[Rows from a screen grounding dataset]
-------
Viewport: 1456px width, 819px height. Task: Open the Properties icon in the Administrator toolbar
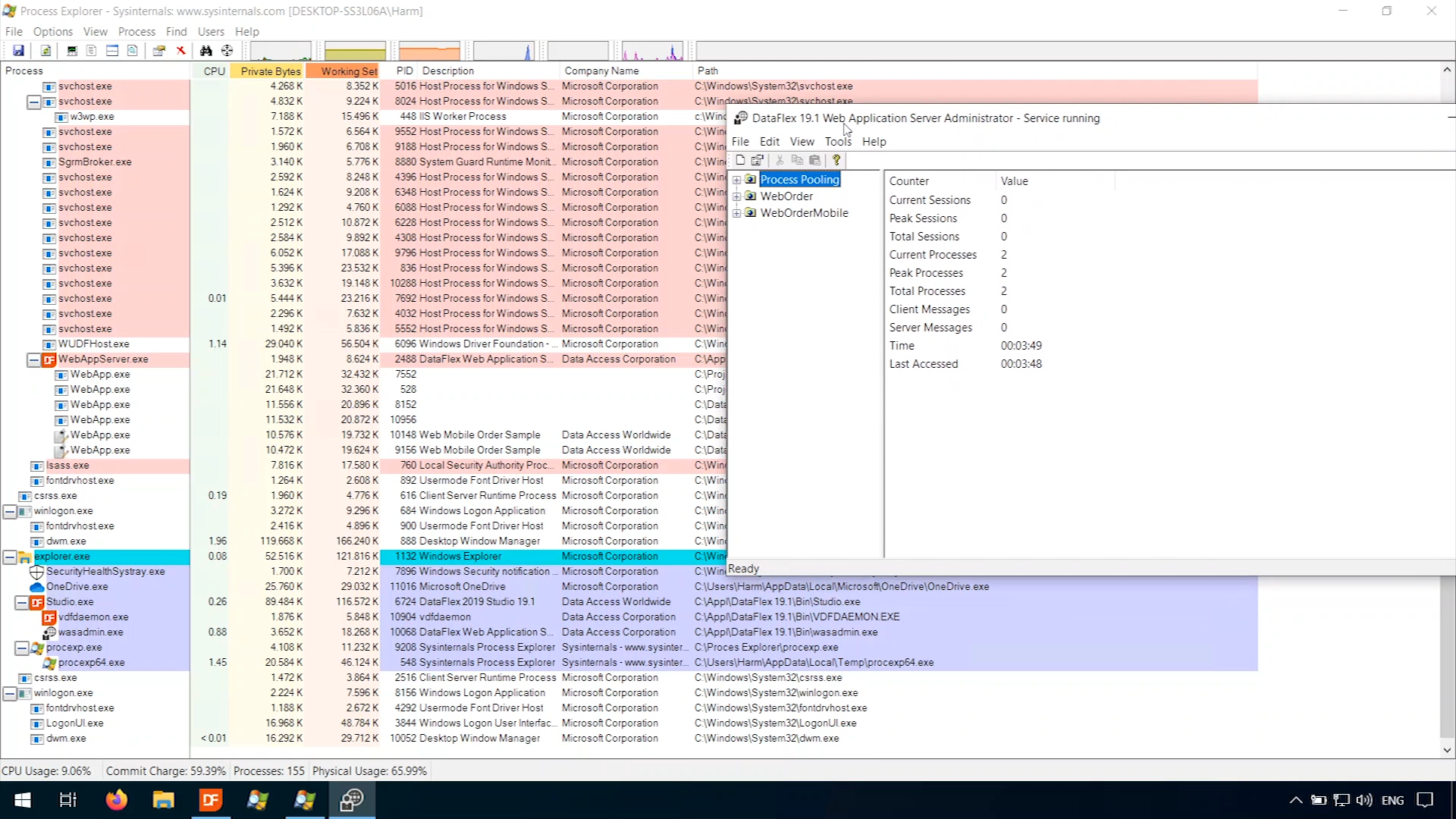click(757, 160)
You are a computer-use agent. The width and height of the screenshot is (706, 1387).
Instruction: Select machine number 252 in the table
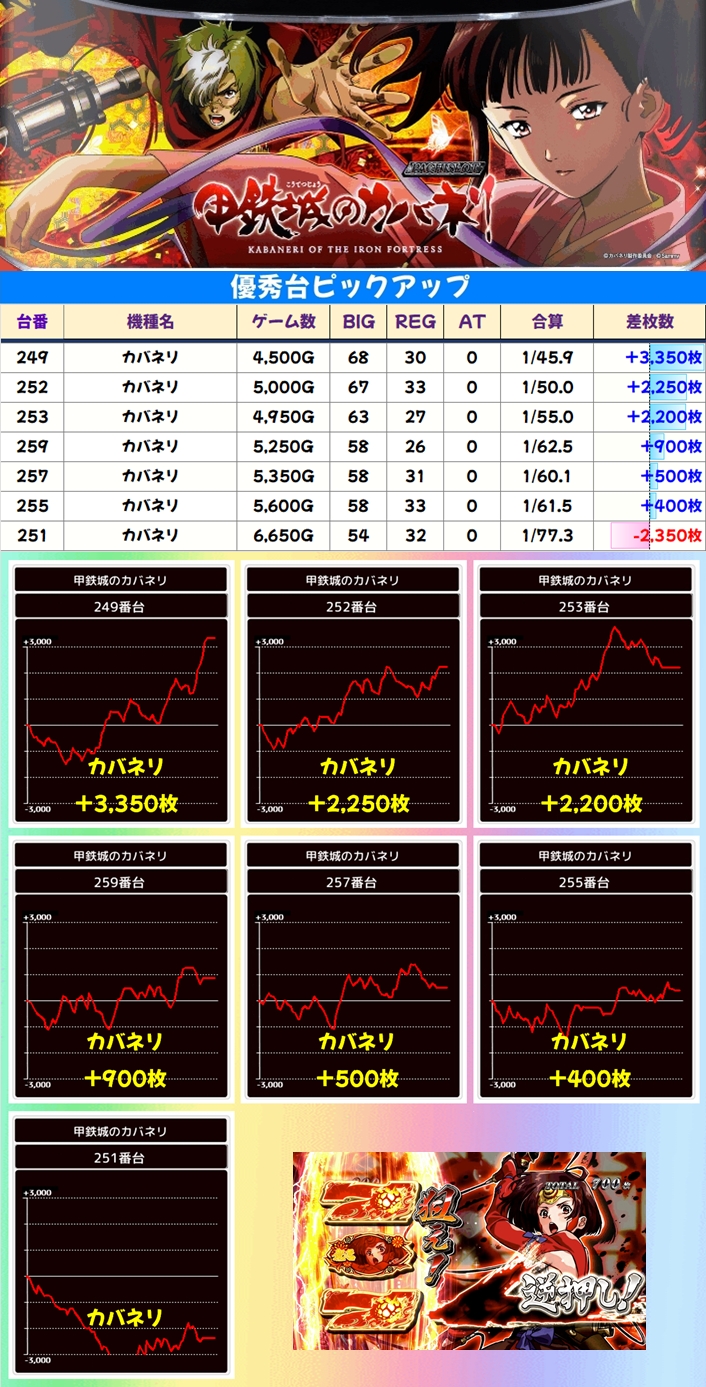[x=32, y=387]
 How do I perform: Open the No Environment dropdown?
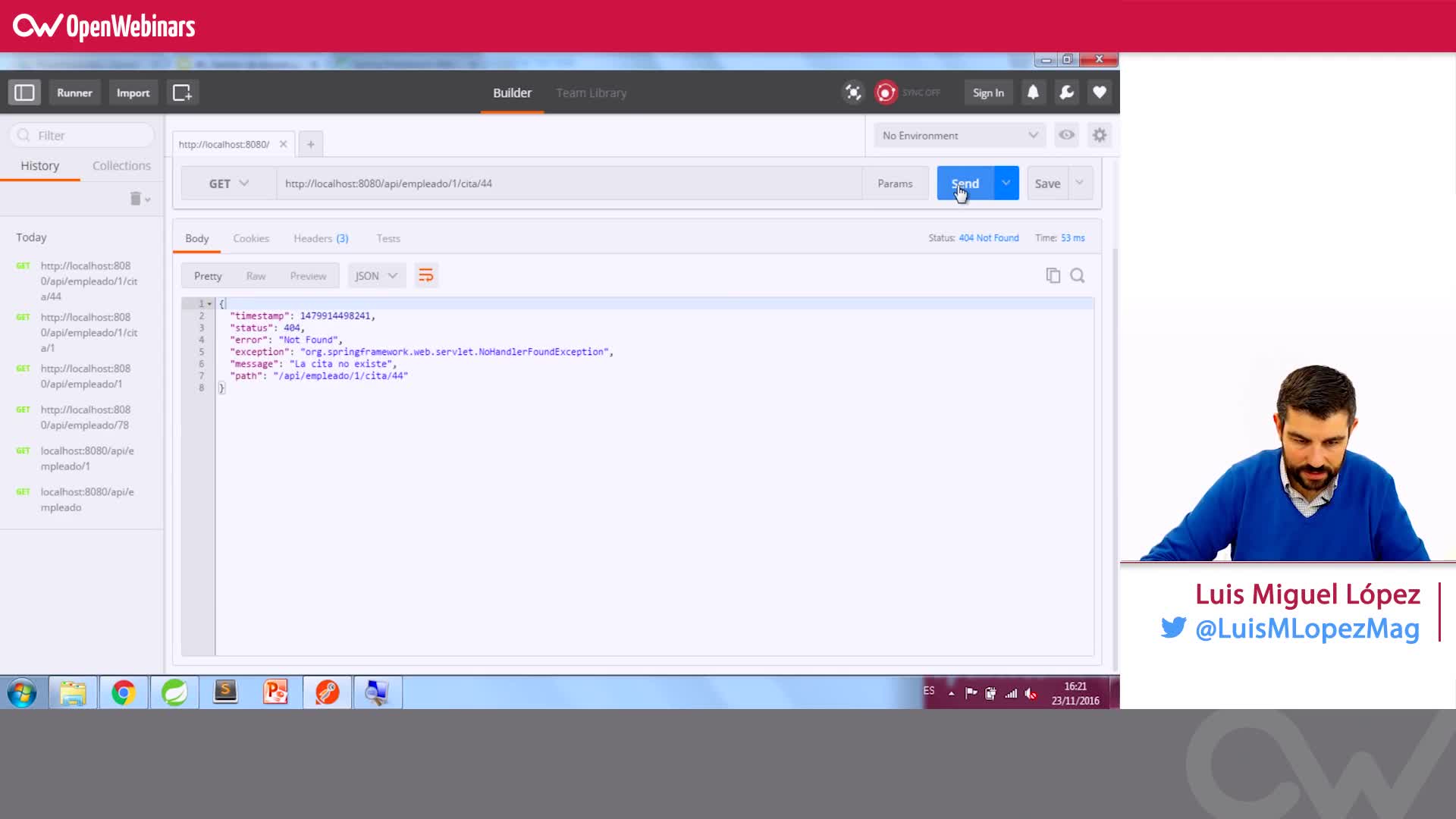point(958,135)
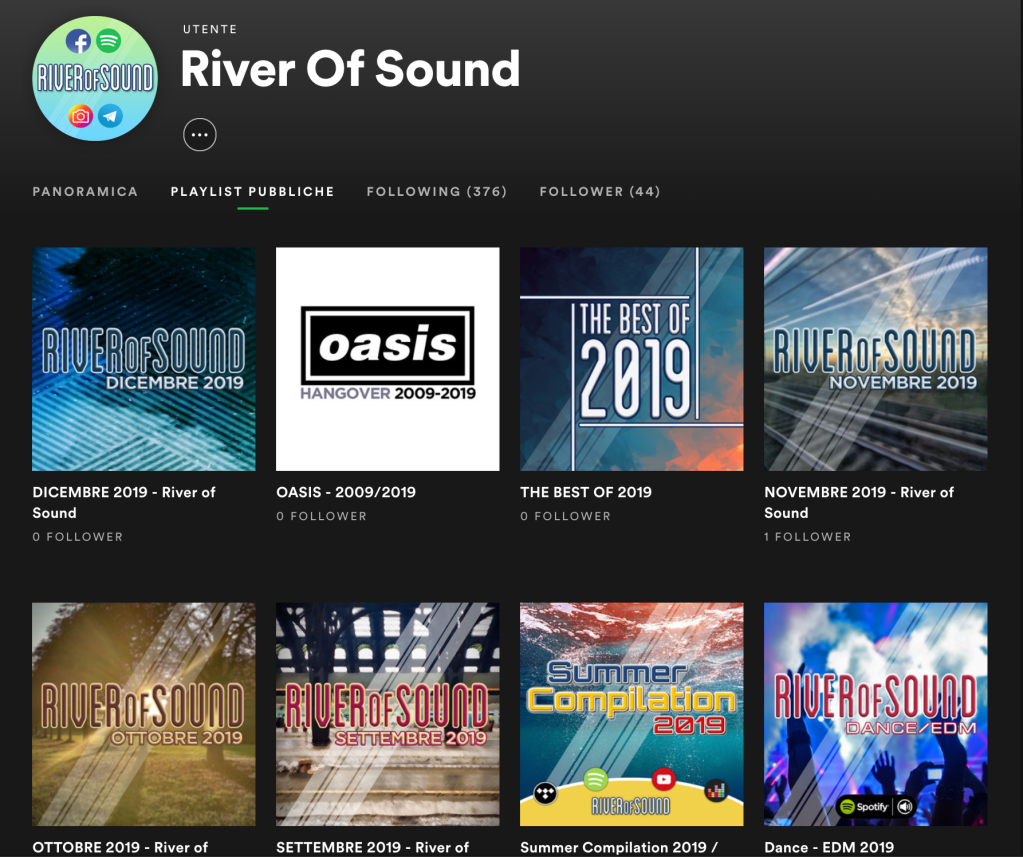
-------
TASK REQUIREMENTS
Copy every line of the listing above again, putting "Expand" wherever "Open" appears and changing nothing else. Don't include the pictures.

FULL RESPONSE
Viewport: 1456px width, 819px height. Task: Expand the Properties icon in the Administrator toolbar
click(757, 160)
You are a computer-use agent. The width and height of the screenshot is (706, 1387).
Instruction: Select machine number 252 in the table
[x=32, y=387]
 How do I perform: Expand the No Environment dropdown?
point(958,135)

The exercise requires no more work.